Vitória do Sinn Féin nas eleições, divisão unionista e sombra do Brexit perpetuam crise na Irlanda do Norte

sinnfeinireland / Flickr

Líder do Sinn Féin na região, Michelle O’Neill

O partido nacionalista Sinn Féin obteve 29% dos primeiros votos escrutinados nas eleições regionais realizadas na Irlanda do Norte, que confirmam também a recuperação de partidos do centro e uma divisão no sindicalismo.

A contagem eleitoral provisória evidencia que a antiga ala política do IRA e firme defensora da reunificação da Irlanda está a caminho de uma vitória histórica, aguardando-se qual será a composição final da Assembleia de Belfast com 90 lugares.

O Partido Unionista Democrático recebeu até agora 21,3% dos votos, enquanto o Partido Aliança, do centro-liberal, obteve 13,5%, consolidando-se na terceira posição.

Com este resultado, a líder do Sinn Féin na região, Michelle O’Neill, concorrerá ao cargo de ministra-chefe, funções nunca ocupado por um político nacionalista nos 100 anos de história daquela província britânica.

“Foi muito positivo, acho que fizemos uma campanha muito positiva”, disse Michelle O’Neill, enquanto a presidente do partido, Mary Lou McDonald, salientou que o Sinn Féin venceu “as eleições mais importantes em uma geração”.

Após assegurar o cargo, Michelle O’Neill reiterou que quer “trabalhar em cooperação com os outros” grupos políticos para resolver problemas que afetam a cidadania, como “o custo de vida ou a saúde”.

O Sinn Féin falou durante a campanha eleitoral desses assuntos, mas a questão da reunificação da Irlanda chamou mais uma vez a atenção do sindicalismo num momento em que o Brexit ameaça colocar em risco a união com a coroa britânica. .

O Partido Unionista Democrático, maioritário nos últimos 20 anos, reiterou que não fará parte de um governo de coligação se as conversas mantidas por Londres e Bruxelas não levarem à eliminação do protocolo do Brexit para a região .

“Até que essa questão seja resolvida, podem realizar as eleições que quiserem, mas não haverá governo até que seja consertada a questão do protocolo”, disse Ian Paisley, deputado do Partido Unionista em Westminster.

O líder do Partido Unionista salientou que, à luz dos resultados das eleições, Londres “agora terá que se concentrar em resolver” os problemas que os acordos comerciais pós-Brexit estão a causar na Irlanda do Norte.
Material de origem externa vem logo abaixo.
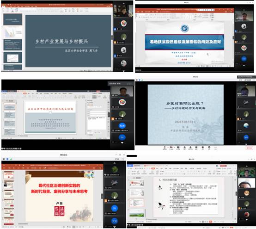Open the three-dots more menu in the meeting toolbar
Screen dimensions: 256x229
coord(215,148)
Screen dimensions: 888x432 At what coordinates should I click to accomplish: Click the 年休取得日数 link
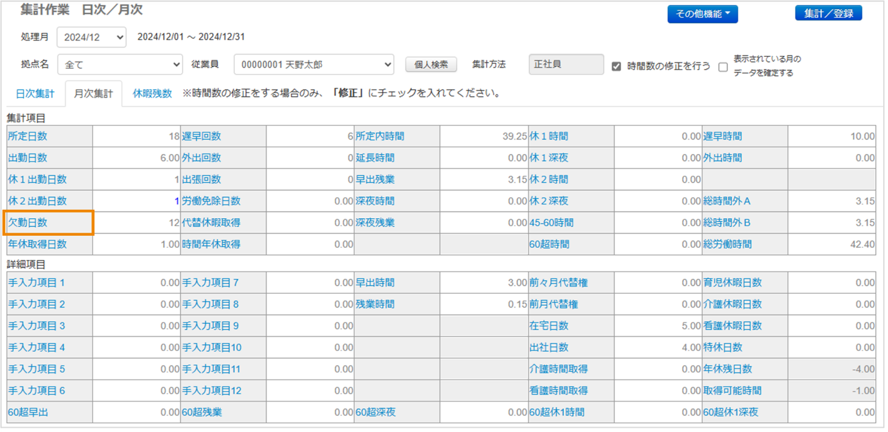(37, 244)
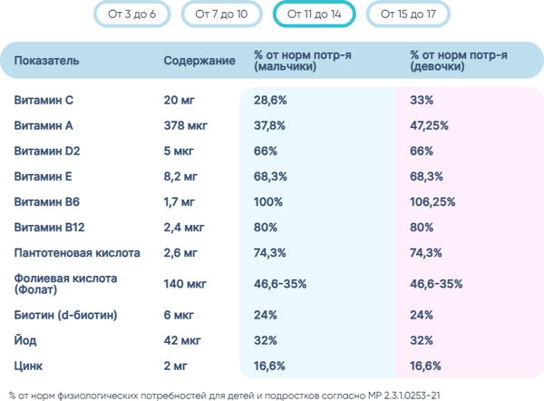Select the "От 3 до 6" age tab

132,15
O Partido Unionista forçou a queda do governo em fevereiro último e agora não tem intenção de apresentar, no caso de ficar em segundo lugar nestas eleições, um candidato ao cargo de vice-ministro-chefe de Michelle O’Neill.

Segundo o acordo de paz da Sexta-feira Santa (1998), que pôs fim ao conflito, nenhum dos dois cargos pode existir sem o outro e, embora ambos tenham o mesmo estatuto, o cargo de ministro-chefe tem uma enorme carga simbólica para o sindicalismo protestante.

Como previam as sondagens durante a campanha, o cansaço do eleitorado com as constantes crises constitucionais fez com que surgissem formações não alinhadas aos dois blocos tradicionais, como o Partido Aliança, liderado por Naomi Long, que foi quinta força política nas eleições de 2017.

A Aliança pode agora firmar-se na terceira posição, não muito distante do Partido Unionista, para entrar com força no próximo executivo.

Na legislatura anterior, Long integrou um governo autónomo dominado pelo Partido Unionista, Sinn Féin, Partido Nacionalista Social Democrata e Trabalhista (SLDP) e Partido Unionista do Ulster (UUP), que agora obtiveram 9,1 e 11,2 % dos votos, respetivamente, nos primeiros resultados escrutinados.

O Brexit, rejeitado pelo eleitorado da Irlanda do Norte no referendo de 2016, teve consequências negativas no resultado do Partido Unionista, que continua a defender o Brexit, o que provocou a “divisão” do bloco protestante, conforme reconheceu hoje o seu líder, Jeffrey Donaldson.